_Input data_:
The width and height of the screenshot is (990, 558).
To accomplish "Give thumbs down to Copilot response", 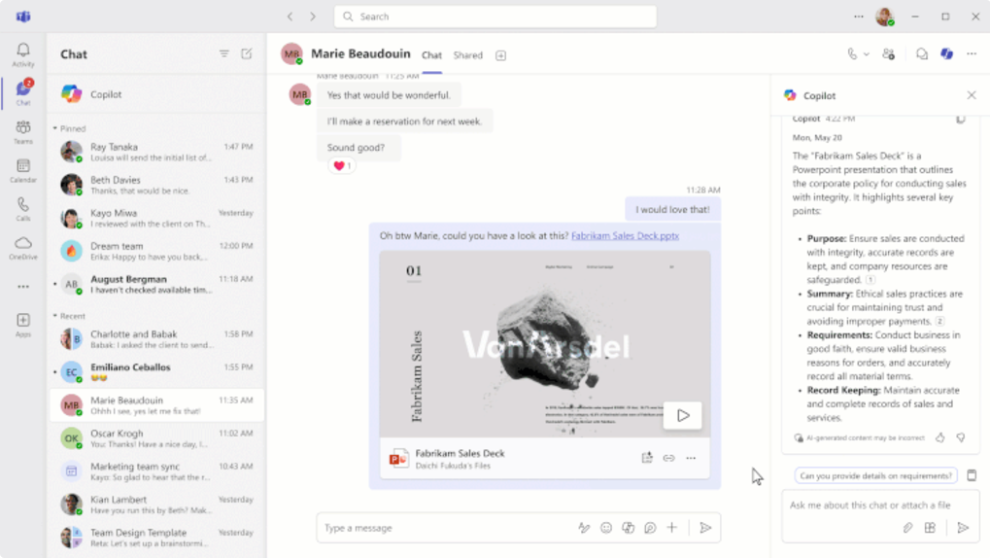I will (x=961, y=437).
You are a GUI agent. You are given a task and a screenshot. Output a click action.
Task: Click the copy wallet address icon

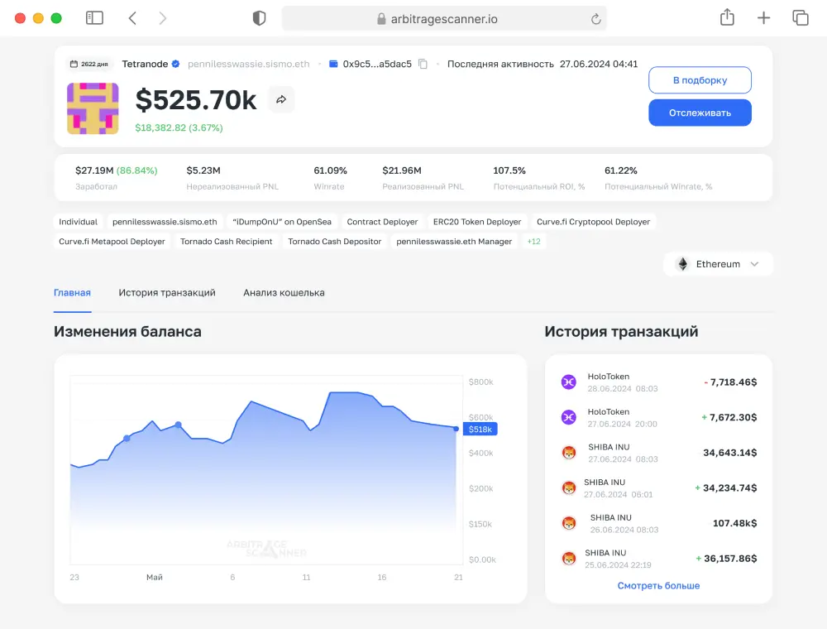click(423, 63)
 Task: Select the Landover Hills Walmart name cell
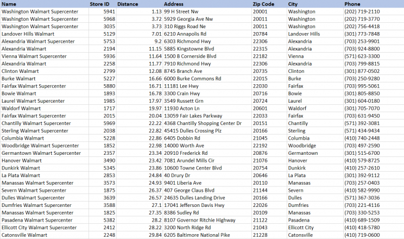27,34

_Goal of the exercise_: The lines to copy run from the one with "You are a GUI" through the end of the material. Write them out exactly, leaving out the pictures.

_Result of this exercise_:
You are a GUI agent. You are given a task and a screenshot. Output a click action.
Task: Click the copy wallet address icon

click(423, 63)
 Task: Select the Landover Hills Walmart name cell
27,34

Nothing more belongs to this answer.